Parte da América está a comemorar baixinho, a outra parte está a manifestar-se. Los Angeles, Nova Iorque, Chicago, Filadélfia, Oakland (Califórnia), Seattle não dormiram de 9 para 10. Não querem Trump, querem garantir que ele não vai a um segundo mandato e começaram os protestos nem 24 horas depois de ele ser eleito.

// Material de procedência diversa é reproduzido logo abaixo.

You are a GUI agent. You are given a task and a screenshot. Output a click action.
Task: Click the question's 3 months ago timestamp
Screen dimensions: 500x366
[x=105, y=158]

Ao partido democrata fica um conselho, que é de graça e vale o que vale: comecem hoje, mas comecem de fresco. Hillary não perdeu só porque é um ódio de estimação de todos os republicanos e uma figura pouco amada entre os democratas. Hillary Clinton perdeu também porque, além de ter tido Obama como dano colateral com a questão do racismo, teve um suposto “escândalo” de e-mails cujo conteúdo nunca ninguém soube ao certo, nem o quanto a segurança nacional ficou beliscada com o uso do servidor privado. Representa o tradicional, o chamado “establishment” que parece ser um bicho papão, está casada com Bill Clinton. Tramou Bernie Sanders e perdeu os millennials e mais confiança dos jovens democratas. Hillary Clinton é mulher e por muito que custe a muitos e muitas, a América não quer acreditar que possa estar preparada para uma líder mulher, mas têm quatro anos pela frente, toca a trabalhar!

Alice Morena

Há três anos em Washington DC, largou tudo para concretizar um sonho da adolescência, viver a experiência americana, não o sonho. Fascinada pelas tricas políticas, apenas para ginasticar o cérebro e não profissão, estava ansiosa pelas primeiras eleições americanas que viveria no terreno. Neste momento aguarda pelas próximas eleições.